- Born: November 30, 1921 Blue Mountains, Oregon, U.S.
- Died: February 8, 2024 (aged 102) Yakima, Washington, U.S.
- Other name: Tuxámshish
- Parent(s): Father: Henry Beavert; Mother: Ellen Saluskin; Stepfather: Alexander Saluskin^{[citation needed]}

Academic background
- Alma mater: University of Oregon
- Thesis: Wantwint Inmi Tiinawit: A Reflection of What I Have Learned (2012)

Academic work
- Notable works: The Gift of Knowledge/Ttnúwit Átawish Nch'inch'imamí: Reflections on Sahaptin Ways (2019); Ichishkíin Sinwit Yakama / Yakima Sahaptin Dictionary (2009)

= Virginia Beavert =

Native American linguist (1921–2024)

Virginia R. Beavert (November 30, 1921 – February 8, 2024) was a Native American linguist of the Ichishkíin language at the University of Oregon.

==Linguist career==
As early as the age of 12, Beavert began working with Melville Jacobs and other linguists and anthropologists as a liaison and interpreter. In the 1940s, Beavert served in the Women’s Army Corps in New Mexico during World War II for three years. As a result of her distance from Native speakers of Ichishkíin, she discovered it was a struggle to communicate as fluently during a phone call to her mother.

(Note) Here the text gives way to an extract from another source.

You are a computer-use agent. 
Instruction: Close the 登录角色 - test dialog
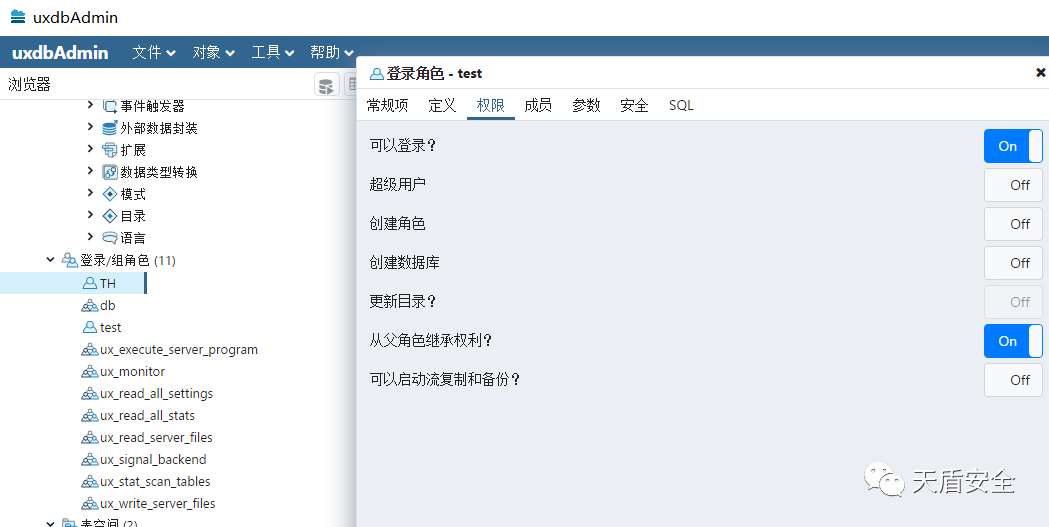(1040, 73)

Her parents, Ellen Saluskin, and stepfather Alex Saluskin worked alongside linguist and anthropologist Bruce Rigsby from the University of Oregon. Their work to develop the Ichishkíin alphabet eventually transformed into the first Ichishkíin dictionary in 1975, which Beavert participated in with her stepfather and Dr. Bruce Rigsby.

When her stepfather Alexander Saluskin (also known as Chief Wi-ya-wikt) became ill in the 1970s, she set out to get a college education in anthropology and language studies. Her stepfather motivated and encouraged her to pursue her education and teach Ichishkíin, to anyone interested in learning.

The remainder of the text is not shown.